Costly Ransomware Attacks
In one case out of many, the University of Vermont (UVM) Medical Center had 5,000 of their computers taken off-line and their data systems encrypted and made useless. Everything on the hospital’s IT network was locked, from medical testing and treatment to financial and insurance systems. UVM avoided contacting the hackers and instead called the FBI. Emsisoft reports the toll of this attack was 30 days downtime at a cost of $1.5 million per day in lost revenue. In yet another attack, the University of California, San Francisco, agreed to pay more than $1 million to their attackers to return their data and get back to business as usual with minimal damage and downtime.
The FBI firmly believes the only answer to a ransom demand is not to pay it, as they find doing so only encourages further attacks. With that in mind, organizations of all kinds need to prepare for ransomware attacks. The plan should include getting data quickly replaced and downtime kept to a minimum.
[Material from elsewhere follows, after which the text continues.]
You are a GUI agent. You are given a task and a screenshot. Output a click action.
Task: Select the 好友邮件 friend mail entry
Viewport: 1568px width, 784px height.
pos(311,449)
Below are a few security tips that can help create a quick and effective response to ransomware attacks and keep an organization running without paying the ransom demand.
Ransomware Survival Tips
- Have data systems checked for vulnerabilities including prevention and detection of cyberattacks.
- Do regular data backups that are stored offline and check them to assure they work when needed.
- Keep all data systems updated, including with the latest software and security patches.
- Encrypt all data that’s at rest. If this is done, it becomes useless to the attackers.
- Have a plan in place to respond and mitigate ransomware attacks. It can keep financial damage and downtime to a minimum.
- Consider getting cyber insurance as an investment in an organization’s future. However, it should not serve as a replacement for data and other system security measures.